We have tested the proposed method on 120 MR images of both native and transplanted rat hearts. All MRI scans were performed by a Brucker AVANCE DRX 4.7 T system with the following imaging parameters: FOV = 4 cm; image resolution = 256 × 256 pixels; TR = a cardiac cycle; TE = 5.5 msec.

To quantitatively evaluate the segmentation accuracy, we measure the area similarity between myocardial masks obtained by the proposed method and their manual counterparts. The area similarities have mean value of 0.88 with standard deviation 0.05, which indicates very good match between the ground truth and our segmentation results.

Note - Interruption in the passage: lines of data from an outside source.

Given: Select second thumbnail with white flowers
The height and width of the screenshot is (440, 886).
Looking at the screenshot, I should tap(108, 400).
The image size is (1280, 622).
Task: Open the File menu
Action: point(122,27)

Interestingly, in Fig. 2 we find automated segmentations (Fig. 2a&2c) are more reasonable than their manual counterparts (Fig. 2b&2d) in terms of temporal consistency. The underlying reason is that the proposed algorithm integrates temporal correlation among frames in the segmentation while humans can only segment images one by one.

thumbnailFigure 2. Comparison between automated segmentation and ground truth a), c) Automated segmentation; b), d) Manual segmentation (by experts).

Conclusion

Our experimental results suggest that the proposed method is robust and accurate in segmenting LV of both native and transplanted rat hearts in cardiac MR images.